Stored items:
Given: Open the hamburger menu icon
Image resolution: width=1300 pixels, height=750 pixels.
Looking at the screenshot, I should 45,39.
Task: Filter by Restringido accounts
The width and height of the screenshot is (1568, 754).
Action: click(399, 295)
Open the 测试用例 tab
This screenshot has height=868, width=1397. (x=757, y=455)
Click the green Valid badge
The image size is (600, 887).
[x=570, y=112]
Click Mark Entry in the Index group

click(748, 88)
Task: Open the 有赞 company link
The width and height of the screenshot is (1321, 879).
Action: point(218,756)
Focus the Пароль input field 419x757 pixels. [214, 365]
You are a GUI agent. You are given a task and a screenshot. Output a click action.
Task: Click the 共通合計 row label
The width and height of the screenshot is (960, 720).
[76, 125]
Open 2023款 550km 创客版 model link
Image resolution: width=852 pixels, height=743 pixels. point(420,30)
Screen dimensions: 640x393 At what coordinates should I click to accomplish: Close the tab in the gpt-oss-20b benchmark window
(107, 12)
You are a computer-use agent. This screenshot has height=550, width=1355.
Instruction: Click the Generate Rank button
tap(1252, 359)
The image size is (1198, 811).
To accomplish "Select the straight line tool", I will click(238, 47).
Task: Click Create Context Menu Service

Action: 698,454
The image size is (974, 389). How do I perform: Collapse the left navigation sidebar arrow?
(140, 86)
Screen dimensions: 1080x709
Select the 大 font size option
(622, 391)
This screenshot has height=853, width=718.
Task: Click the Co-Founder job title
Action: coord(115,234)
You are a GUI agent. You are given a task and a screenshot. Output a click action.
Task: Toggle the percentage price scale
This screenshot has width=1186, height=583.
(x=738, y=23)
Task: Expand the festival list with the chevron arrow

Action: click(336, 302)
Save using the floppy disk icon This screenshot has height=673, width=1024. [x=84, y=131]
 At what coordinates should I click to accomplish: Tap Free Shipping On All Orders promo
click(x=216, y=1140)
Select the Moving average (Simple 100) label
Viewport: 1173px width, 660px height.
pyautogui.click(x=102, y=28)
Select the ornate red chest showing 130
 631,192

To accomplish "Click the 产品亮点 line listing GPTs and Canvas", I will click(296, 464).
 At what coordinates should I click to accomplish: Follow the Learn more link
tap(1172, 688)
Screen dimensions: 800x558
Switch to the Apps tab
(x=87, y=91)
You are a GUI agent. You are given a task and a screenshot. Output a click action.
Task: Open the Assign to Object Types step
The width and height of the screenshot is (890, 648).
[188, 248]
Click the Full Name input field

**Work required**
Set down each line from the line containing "At what coordinates should I click to accomplish: Follow" through the final line of the data, exactly and with nothing added.

**Answer section**
 At what coordinates should I click to accomplish: Follow the Learn more link
tap(1172, 688)
Screen dimensions: 800x558
Switch to the Apps tab
(x=87, y=91)
You are a GUI agent. You are given a task and a screenshot. Output a click action.
Task: Open the Assign to Object Types step
The width and height of the screenshot is (890, 648).
[188, 248]
Click the Full Name input field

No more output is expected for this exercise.